Adds a new authentication provider that lets SuperGrok subscribers sign
in to Hermes with their xAI account via the standard OAuth 2.0 PKCE
loopback flow, instead of pasting a raw API key from console.x.ai.
Highlights
----------
* OAuth 2.0 PKCE loopback login against accounts.x.ai with discovery,
state/nonce, and a strict CORS-origin allowlist on the callback.
* Authorize URL carries `plan=generic` (required for non-allowlisted
loopback clients) and `referrer=hermes-agent` for best-effort
attribution in xAI's OAuth server logs.
* Token storage in `auth.json` with file-locked atomic writes; JWT
`exp`-based expiry detection with skew; refresh-token rotation
synced both ways between the singleton store and the credential
pool so multi-process / multi-profile setups don't tear each other's
refresh tokens.
* Reactive 401 retry: on a 401 from the xAI Responses API, the agent
refreshes the token, swaps it back into `self.api_key`, and retries
the call once. Guarded against silent account swaps when the active
key was sourced from a different (manual) pool entry.
* Auxiliary tasks (curator, vision, embeddings, etc.) route through a
dedicated xAI Responses-mode auxiliary client instead of falling back
to OpenRouter billing.
* Direct HTTP tools (`tools/xai_http.py`, transcription, TTS, image-gen
plugin) resolve credentials through a unified runtime → singleton →
env-var fallback chain so xai-oauth users get them for free.
* `hermes auth add xai-oauth` and `hermes auth remove xai-oauth N` are
wired through the standard auth-commands surface; remove cleans up
the singleton loopback_pkce entry so it doesn't silently reinstate.
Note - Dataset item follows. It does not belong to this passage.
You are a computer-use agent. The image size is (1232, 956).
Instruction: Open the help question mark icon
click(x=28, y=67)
* `hermes model` provider picker shows
"xAI Grok OAuth (SuperGrok Subscription)" and the model-flow falls
back to pool credentials when the singleton is missing.
Hardening
---------
* Discovery and refresh responses validate the returned
`token_endpoint` host against the same `*.x.ai` allowlist as the
authorization endpoint, blocking MITM persistence of a hostile
endpoint.
* Discovery / refresh / token-exchange `response.json()` calls are
wrapped to raise typed `AuthError` on malformed bodies (captive
portals, proxy error pages) instead of leaking JSONDecodeError
tracebacks.
* `prompt_cache_key` is routed through `extra_body` on the codex
transport (sending it as a top-level kwarg trips xAI's SDK with a
TypeError).
* Credential-pool sync-back preserves `active_provider` so refreshing
an OAuth entry doesn't silently flip the active provider out from
under the running agent.
Testing
-------
* New `tests/hermes_cli/test_auth_xai_oauth_provider.py` (~63 tests)
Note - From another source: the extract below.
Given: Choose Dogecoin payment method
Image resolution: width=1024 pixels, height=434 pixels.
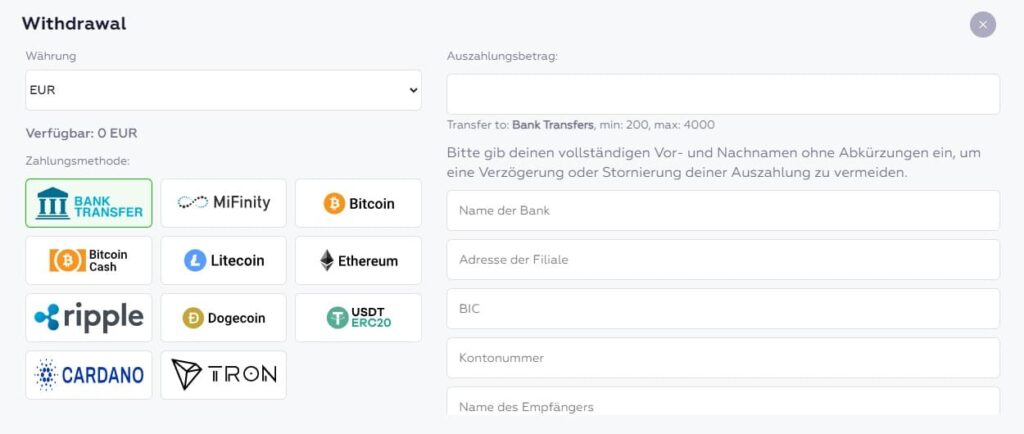Looking at the screenshot, I should coord(223,318).
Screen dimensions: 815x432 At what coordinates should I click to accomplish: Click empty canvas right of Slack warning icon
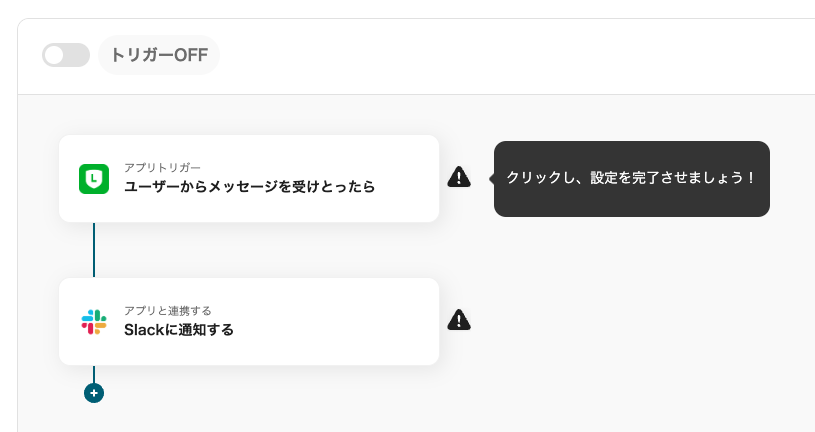tap(624, 320)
covers JWT expiry, OAuth URL params (plan + referrer), CORS origins,
redirect URI validation, singleton↔pool sync, concurrency races,
refresh error paths, runtime resolution, and malformed-JSON guards.
* Extended `test_credential_pool.py`, `test_codex_transport.py`, and
`test_run_agent_codex_responses.py` cover the pool sync-back,
`extra_body` routing, and 401 reactive refresh paths.
* 165 tests passing on this branch via `scripts/run_tests.sh`.